Я находился на Гольдмастергассе, где когда-то средневековые алхимики плавили философский камень и насыщали ядом лунные лучи.
Никакой другой дороги не вело сюда, кроме той, какой я пришел.
Однако я больше не находил проема в стене, чтобы пройти, он был забран деревянной решеткой.
Ничего не оставалось, как разбудить кого-нибудь, сказал я самому себе, чтобы мне показали, как отсюда выбраться.
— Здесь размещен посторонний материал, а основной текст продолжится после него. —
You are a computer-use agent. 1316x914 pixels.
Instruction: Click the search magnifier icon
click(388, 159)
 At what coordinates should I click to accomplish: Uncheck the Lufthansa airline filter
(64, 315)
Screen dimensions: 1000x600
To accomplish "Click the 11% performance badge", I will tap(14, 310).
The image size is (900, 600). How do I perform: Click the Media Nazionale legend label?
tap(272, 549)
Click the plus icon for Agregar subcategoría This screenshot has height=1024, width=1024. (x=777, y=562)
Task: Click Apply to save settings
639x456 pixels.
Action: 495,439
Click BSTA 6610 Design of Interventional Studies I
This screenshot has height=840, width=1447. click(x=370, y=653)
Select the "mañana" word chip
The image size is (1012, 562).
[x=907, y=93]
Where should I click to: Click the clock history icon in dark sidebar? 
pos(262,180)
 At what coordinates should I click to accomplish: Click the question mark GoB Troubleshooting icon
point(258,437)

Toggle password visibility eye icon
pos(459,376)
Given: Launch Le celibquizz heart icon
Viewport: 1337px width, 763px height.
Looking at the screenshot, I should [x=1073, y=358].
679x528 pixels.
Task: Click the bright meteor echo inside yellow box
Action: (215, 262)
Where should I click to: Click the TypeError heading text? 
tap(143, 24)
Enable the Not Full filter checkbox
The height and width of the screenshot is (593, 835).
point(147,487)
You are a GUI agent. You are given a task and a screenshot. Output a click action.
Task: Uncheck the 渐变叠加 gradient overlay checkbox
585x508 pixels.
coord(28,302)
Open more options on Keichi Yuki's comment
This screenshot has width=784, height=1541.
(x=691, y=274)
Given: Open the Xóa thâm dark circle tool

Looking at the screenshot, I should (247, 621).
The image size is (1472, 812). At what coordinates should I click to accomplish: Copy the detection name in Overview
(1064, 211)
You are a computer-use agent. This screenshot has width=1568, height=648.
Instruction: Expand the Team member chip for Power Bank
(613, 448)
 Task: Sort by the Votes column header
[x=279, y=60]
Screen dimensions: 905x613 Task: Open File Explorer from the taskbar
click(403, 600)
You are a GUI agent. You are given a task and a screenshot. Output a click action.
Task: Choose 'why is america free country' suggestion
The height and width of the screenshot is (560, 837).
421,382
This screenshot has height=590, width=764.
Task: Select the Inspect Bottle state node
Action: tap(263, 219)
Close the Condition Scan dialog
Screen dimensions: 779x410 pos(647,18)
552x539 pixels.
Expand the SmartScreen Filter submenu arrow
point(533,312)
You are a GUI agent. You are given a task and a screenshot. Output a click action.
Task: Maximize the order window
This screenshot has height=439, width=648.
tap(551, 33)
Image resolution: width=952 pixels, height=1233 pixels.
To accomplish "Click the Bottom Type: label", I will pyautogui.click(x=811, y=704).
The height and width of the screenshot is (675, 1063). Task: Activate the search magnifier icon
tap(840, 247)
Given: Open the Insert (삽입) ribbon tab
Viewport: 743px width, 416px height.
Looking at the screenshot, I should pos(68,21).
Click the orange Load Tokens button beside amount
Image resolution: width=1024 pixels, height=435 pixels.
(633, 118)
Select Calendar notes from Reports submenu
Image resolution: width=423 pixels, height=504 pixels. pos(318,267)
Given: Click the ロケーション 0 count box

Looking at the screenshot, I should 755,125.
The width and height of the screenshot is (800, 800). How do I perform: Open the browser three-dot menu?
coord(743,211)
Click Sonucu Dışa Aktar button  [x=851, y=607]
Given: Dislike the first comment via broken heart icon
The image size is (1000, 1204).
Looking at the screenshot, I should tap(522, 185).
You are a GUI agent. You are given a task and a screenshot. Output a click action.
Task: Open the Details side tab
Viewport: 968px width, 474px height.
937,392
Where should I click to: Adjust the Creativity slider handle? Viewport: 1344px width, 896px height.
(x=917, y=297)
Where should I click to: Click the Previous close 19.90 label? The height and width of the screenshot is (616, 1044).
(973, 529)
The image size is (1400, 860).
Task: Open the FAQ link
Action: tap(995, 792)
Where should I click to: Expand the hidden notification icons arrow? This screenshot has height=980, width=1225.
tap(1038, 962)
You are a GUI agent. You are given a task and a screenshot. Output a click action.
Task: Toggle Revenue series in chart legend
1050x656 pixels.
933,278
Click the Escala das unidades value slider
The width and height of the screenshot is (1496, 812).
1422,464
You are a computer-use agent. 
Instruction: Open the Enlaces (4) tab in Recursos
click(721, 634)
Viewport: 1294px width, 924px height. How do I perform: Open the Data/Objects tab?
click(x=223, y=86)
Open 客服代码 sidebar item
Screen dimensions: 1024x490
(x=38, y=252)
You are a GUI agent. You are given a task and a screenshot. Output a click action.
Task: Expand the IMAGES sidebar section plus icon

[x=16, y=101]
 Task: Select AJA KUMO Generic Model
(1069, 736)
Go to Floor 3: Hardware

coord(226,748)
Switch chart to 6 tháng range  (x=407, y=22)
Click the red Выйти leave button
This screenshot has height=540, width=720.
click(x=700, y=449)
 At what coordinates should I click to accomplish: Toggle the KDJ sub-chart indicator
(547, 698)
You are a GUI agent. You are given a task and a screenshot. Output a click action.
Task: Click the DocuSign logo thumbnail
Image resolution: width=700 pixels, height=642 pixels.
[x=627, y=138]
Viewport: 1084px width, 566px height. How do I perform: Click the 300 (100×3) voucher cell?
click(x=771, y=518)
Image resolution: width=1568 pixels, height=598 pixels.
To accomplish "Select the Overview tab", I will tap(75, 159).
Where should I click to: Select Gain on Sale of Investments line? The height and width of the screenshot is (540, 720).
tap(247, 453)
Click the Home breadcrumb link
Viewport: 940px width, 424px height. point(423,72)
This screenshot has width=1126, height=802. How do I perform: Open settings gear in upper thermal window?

Странно, что дом здесь перекрывал переулок - он был больше, чем остальные дома, и такой уютно-светлый! Вроде я никогда не замечал его.
Должно быть, он очень хорошо выбелен, если так ярко выделяется в тумане.
Минуя решетку, я прохожу по узкой садовой аллее, прижимаюсь лбом к оконному стеклу - полный мрак. Стучу в окно. Там, в комнате, появляется в дверях древний старик, в руке у него зажженная свеча, старческим неуверенным шагом он доходит до середины комнаты, останавливается, не спеша поворачивает голову к запыленным алхимическим ретортам и колбам у стены, его взгляд задумчиво устремляется к огромной паутине в углу потолка, а потом его глаза неподвижно застывают на мне.
Тень от скул заслоняет глазницы, так что они кажутся пустыми, как у мумии.
Вероятно, он меня не видит.
Я стучу в стекло.
Он меня не слышит. Снова бесшумно, как сомнамбула, выходит из комнаты.
Тщетно жду.
Стучу в ворота дома - никто не открывает…
Ничего другого не остается, как снова начать бесконечные поиски, пока наконец я не нахожу выхода из переулка.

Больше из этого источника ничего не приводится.